Boots and Adverts

I was wrong. I blogged a while ago that adverts which try to sell by pushing traditional roles on people annoy me. I also said that it doesn’t happen too often. That’s the bit where I was wrong.



I used to passively get annoyed at them – if I happened to notice anything was wrong iu’d get me, but since writing that post I’ve spotted these issues more often.


Let me offer another example which has annoyed me for a long time (one day I promise I’ll talk about adverts which annoy me for reasons other than sexism): the recent round of Boots adverts. I’m going to pick a particularly egregious version of these ads.



It’s a good thing for Boots that they have disabled comments for this page. As well as avoiding the random homeopathy spammers which I assume go after pharmacies, this is the sort of advert which brings out the MRAs in their droves.


Since I’m a sucker for punishment, I thought I’d see if I could find any such opinions and it wasn’t difficult (even I’m not crazy enough to start hunting through places like Reddit, though). First, why adverts like this aren’t anti-men: if two people are equally sick and one gets to rest while the other one has to work all the harder, who do think has the role power?


As a person who is not a woman, I can’t speak from experience about how misogyny harms women.

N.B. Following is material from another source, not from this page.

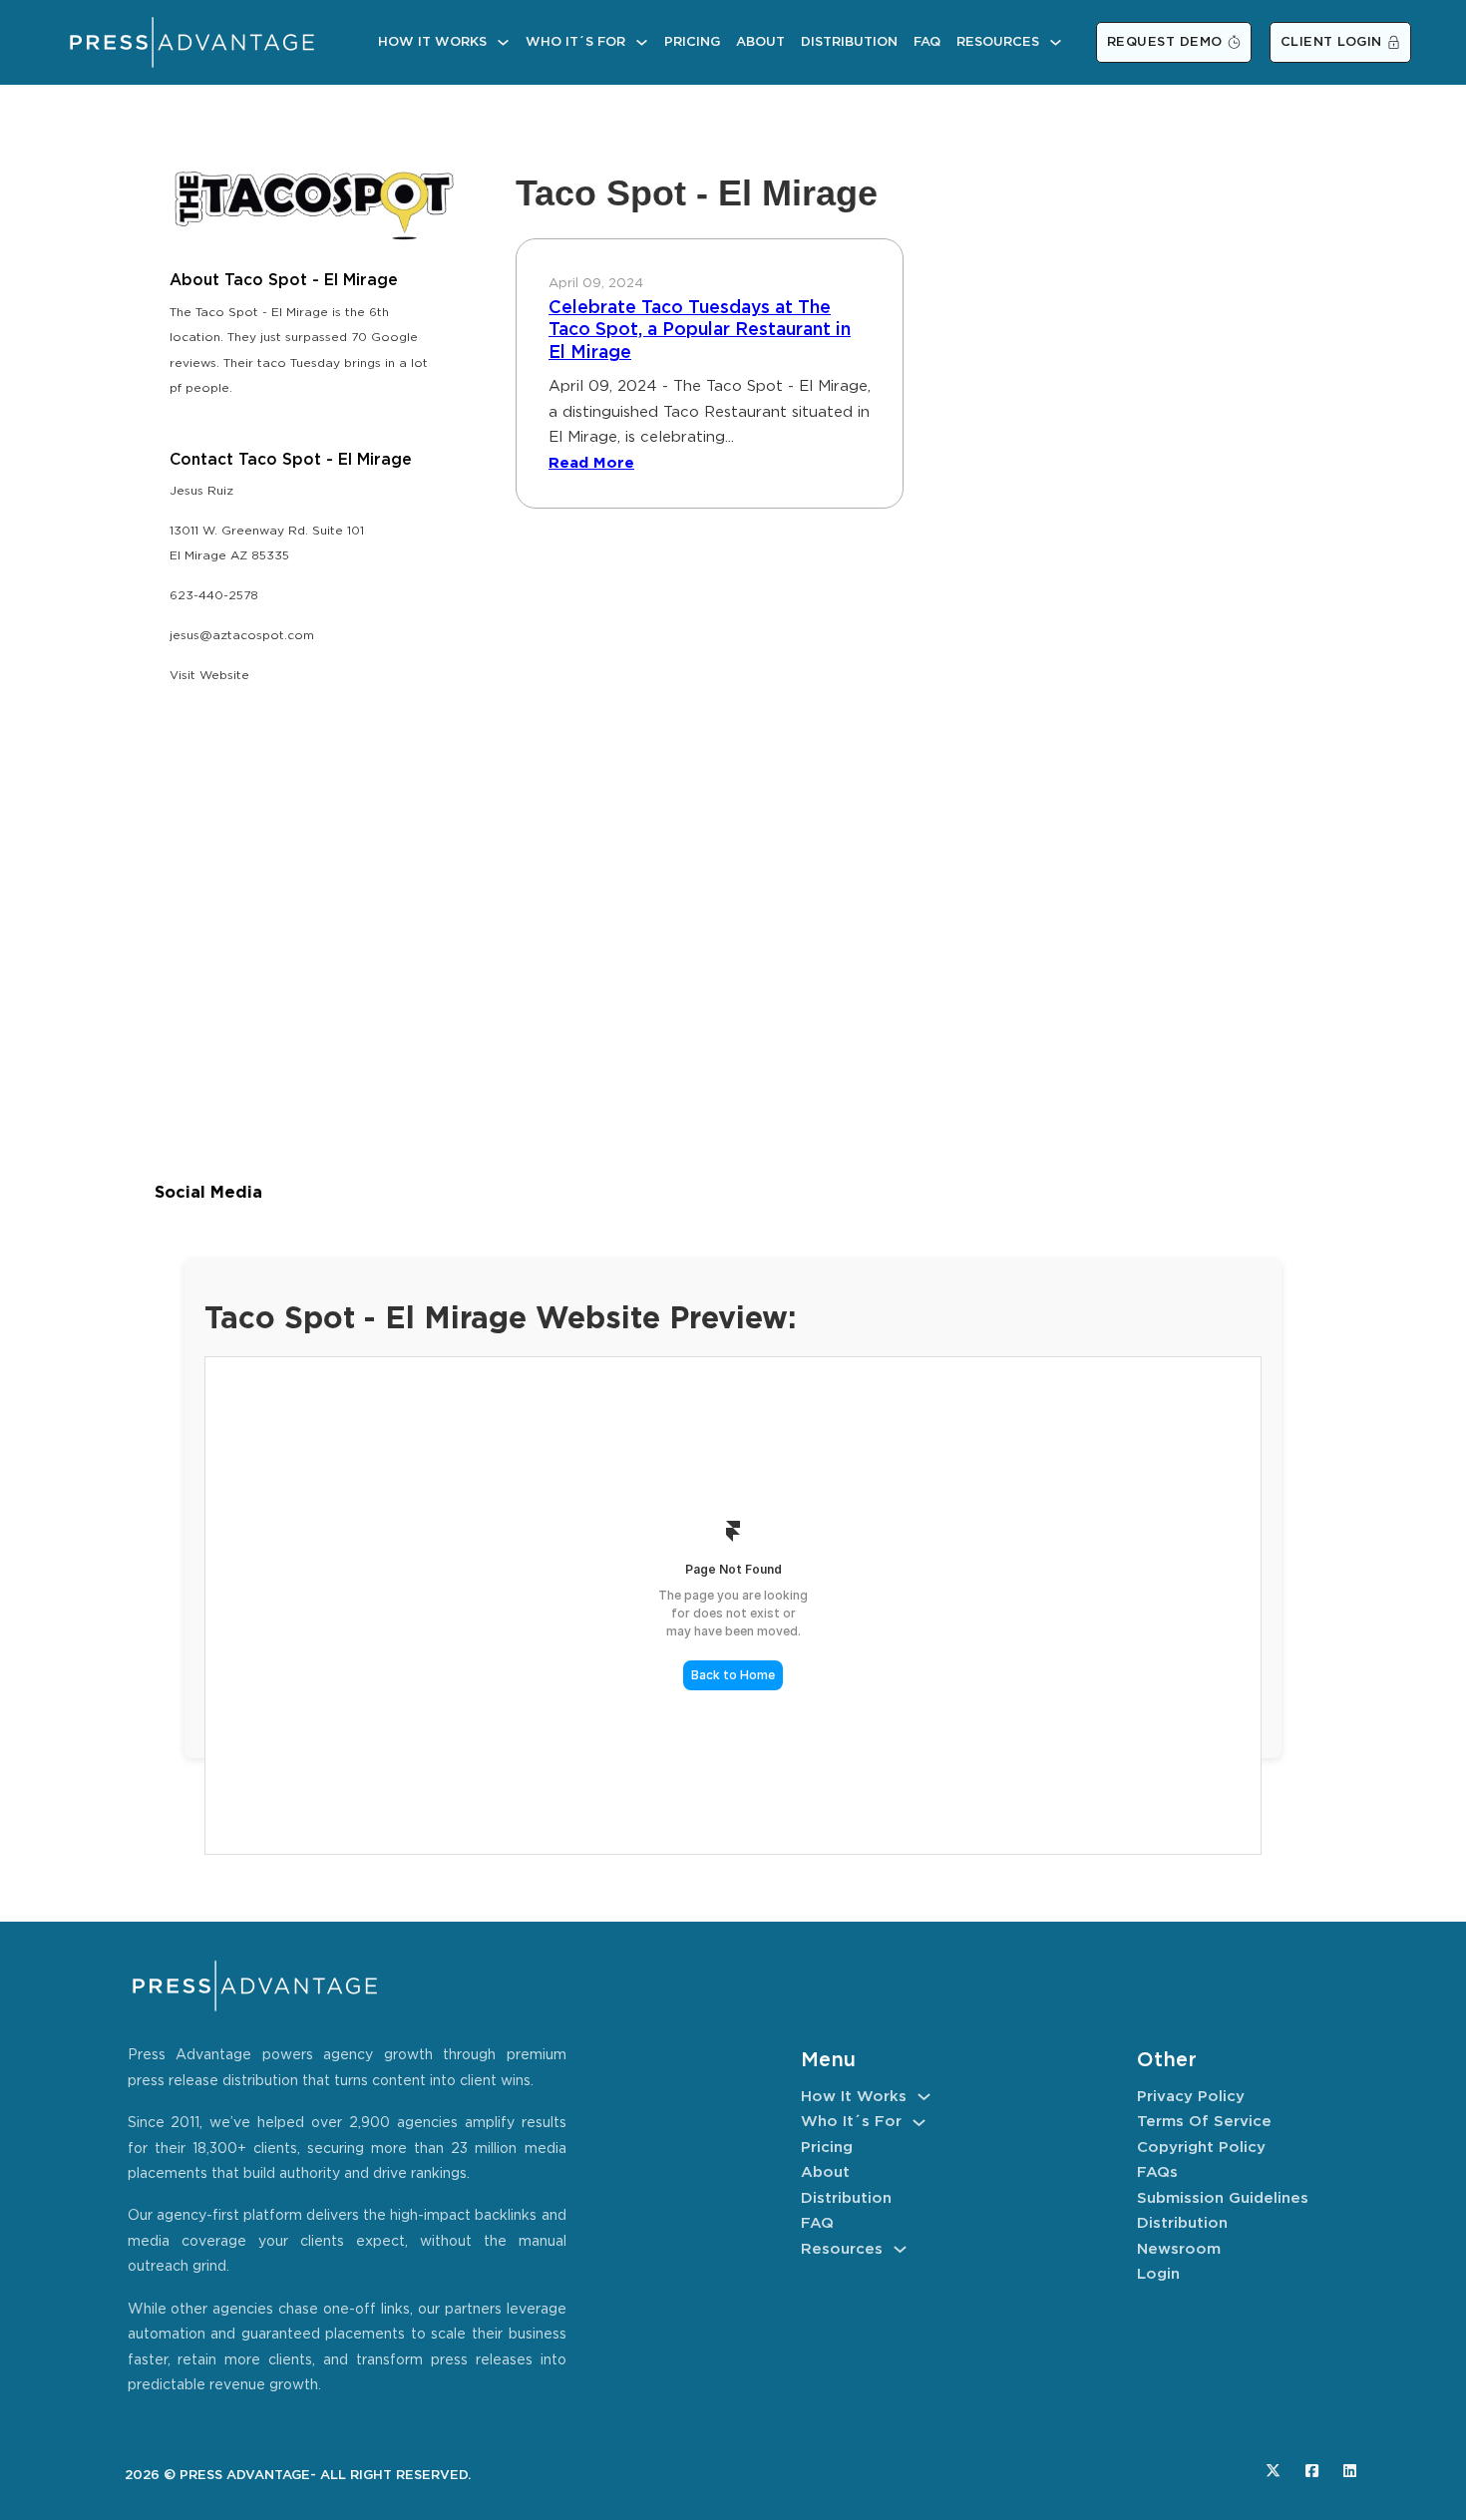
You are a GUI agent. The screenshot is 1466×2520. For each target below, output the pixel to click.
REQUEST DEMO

I’ve talked about why men should be feminists for selfish reasons, but here there is only one reason to consider this advert sexist: it patronises women as unpaid servants to their over-sensitive man-child partners and then has the gall to put music over top which implies it is somehow empowering. “Yes, you can [find better ways to please your man]!!!1!” is not an empowering message, it’s deeply patronising and teaching people to rationalise a culture gender-stereotyping.


Noooooow, back to the over-sensitive men-children:

[T]hey have managed to portray men as stupid, incapable and lazy whilst implying that “The girls” have the answer to everything. 

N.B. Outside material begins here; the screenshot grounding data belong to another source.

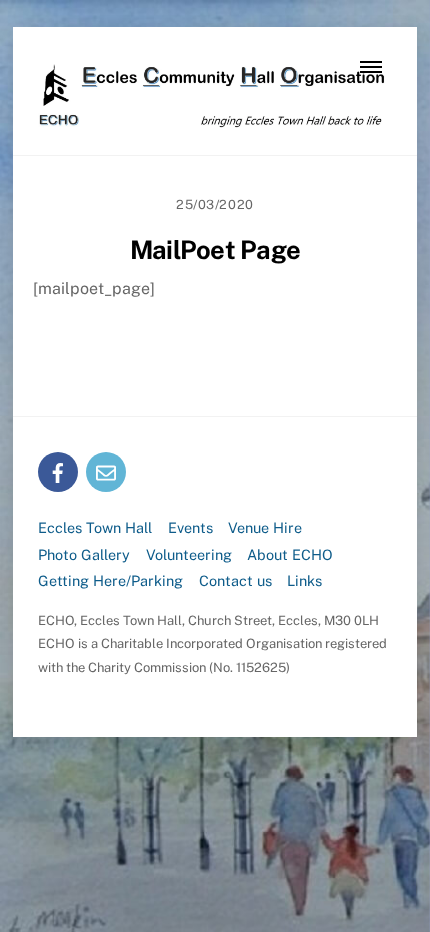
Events (190, 527)
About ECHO (290, 554)
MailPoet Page (215, 250)
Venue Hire (265, 527)
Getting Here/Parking (110, 580)
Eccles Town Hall (95, 527)
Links (304, 580)
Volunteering (189, 554)
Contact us (235, 580)
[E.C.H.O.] (210, 119)
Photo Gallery (84, 554)
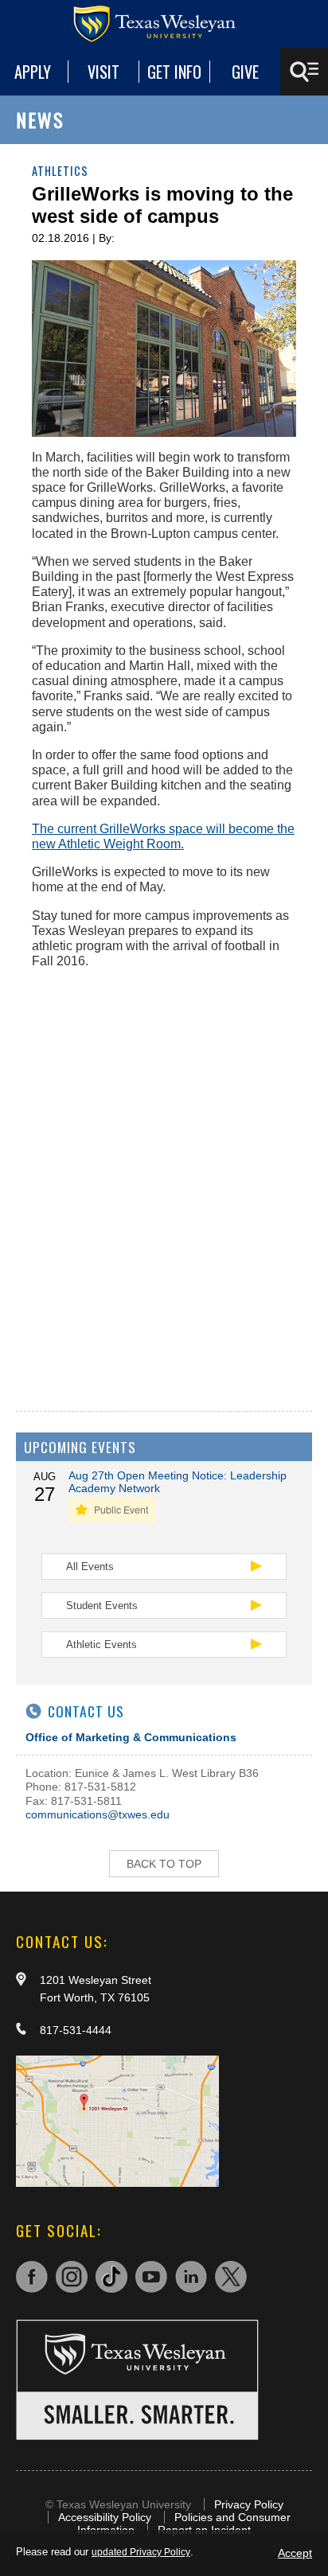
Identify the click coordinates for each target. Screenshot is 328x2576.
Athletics (60, 170)
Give (245, 72)
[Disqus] (164, 1180)
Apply (32, 72)
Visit (103, 72)
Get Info (174, 72)
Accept (295, 2553)
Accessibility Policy (104, 2517)
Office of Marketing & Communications (130, 1737)
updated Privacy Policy (141, 2552)
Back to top (164, 1863)
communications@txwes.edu (97, 1814)
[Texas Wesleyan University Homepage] (164, 24)
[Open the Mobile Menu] (304, 71)
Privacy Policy (248, 2504)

Ah, the “this portrays men as bad – why aren’t the men portrayed as superior in every way?!” remark. Ultimately this advert, along with many of the others, doesn’t portray women as having the answer to everything, but merely being servile.

Of course there are adverts for men that could be considered sexist but I don’t think any of them attack women so blatently [sic].

Except, perhaps, Yorkie’s “it’s not for girls”, the endless Fairy Liquid/Febreeze/Mr. Muscle showing women doing all the housework, Lynx ads, about a third of all posters I see on the tube that aren’t for West End shows and all adverts for female beauty products which portray any deviation from the “standard” female body type as undesirable. And Lynx.


In fact, the erstwhile author correctly identifies the Lynx ads as sexist, but believes that it’s okay because the Lynx effect is “meant to be more of a fantasy”. Sure – the really really really blatant kind of sexism is fine as long as women are getting undressed while it’s happen. Excuse me while I go and spank a stranger.

Women can laugh all they want, they’re just jealous of our bigger brains and general hardiness 

Aaand I’m back. No comment for this one, but I challenge anyone to read this and not shudder at the thought that you might actually know this person – I’m sure somebody has to.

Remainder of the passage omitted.